=== WHAT YOU SHOULD DO ===
Return the following lines and nothing else: the one holding "Image resolution: width=323" and all those after it in the records below, unchanged, minus any pictures.

=== SUPPLIED RECORDS ===
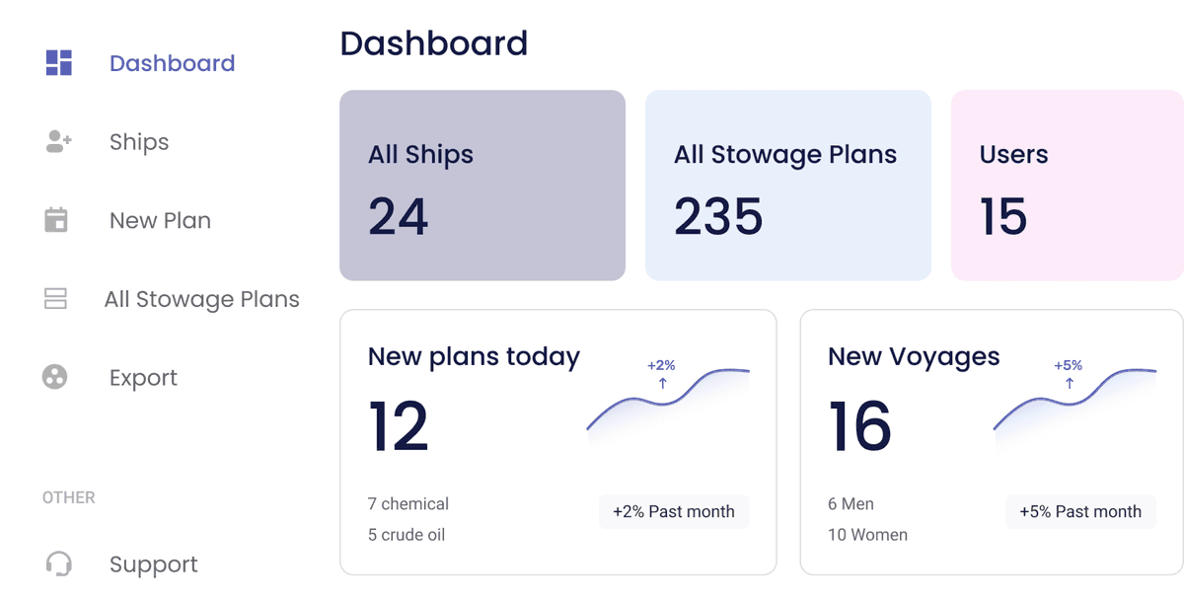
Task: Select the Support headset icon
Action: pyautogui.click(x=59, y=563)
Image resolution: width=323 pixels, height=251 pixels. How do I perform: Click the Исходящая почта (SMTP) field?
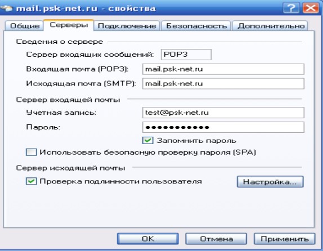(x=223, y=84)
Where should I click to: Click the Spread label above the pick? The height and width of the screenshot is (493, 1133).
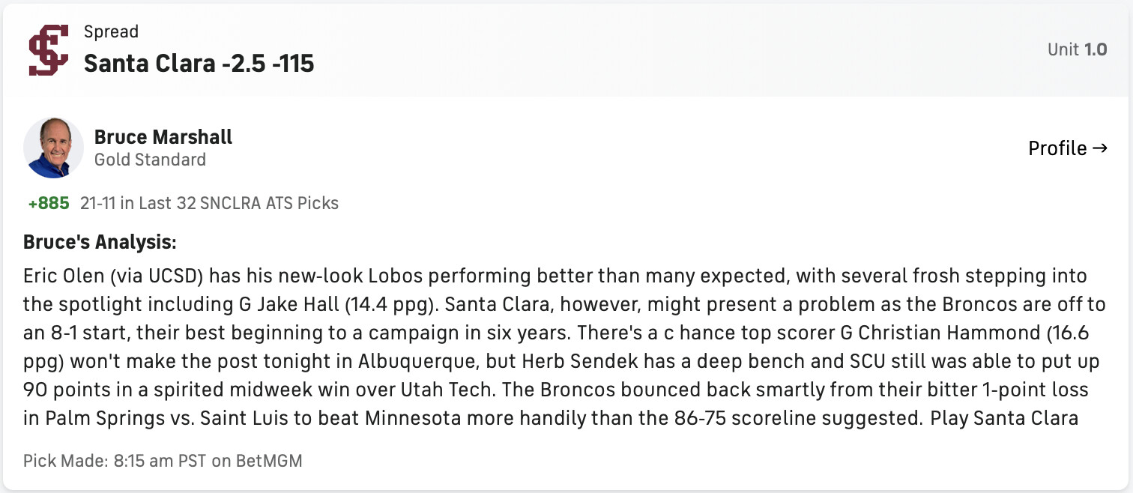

=== WRITTEN REPLY ===
Image resolution: width=323 pixels, height=251 pixels. How do I perform: Click the Исходящая почта (SMTP) field?
(x=223, y=84)
Where should I click to: Click the Spread label above the pick? The height and width of the screenshot is (493, 1133).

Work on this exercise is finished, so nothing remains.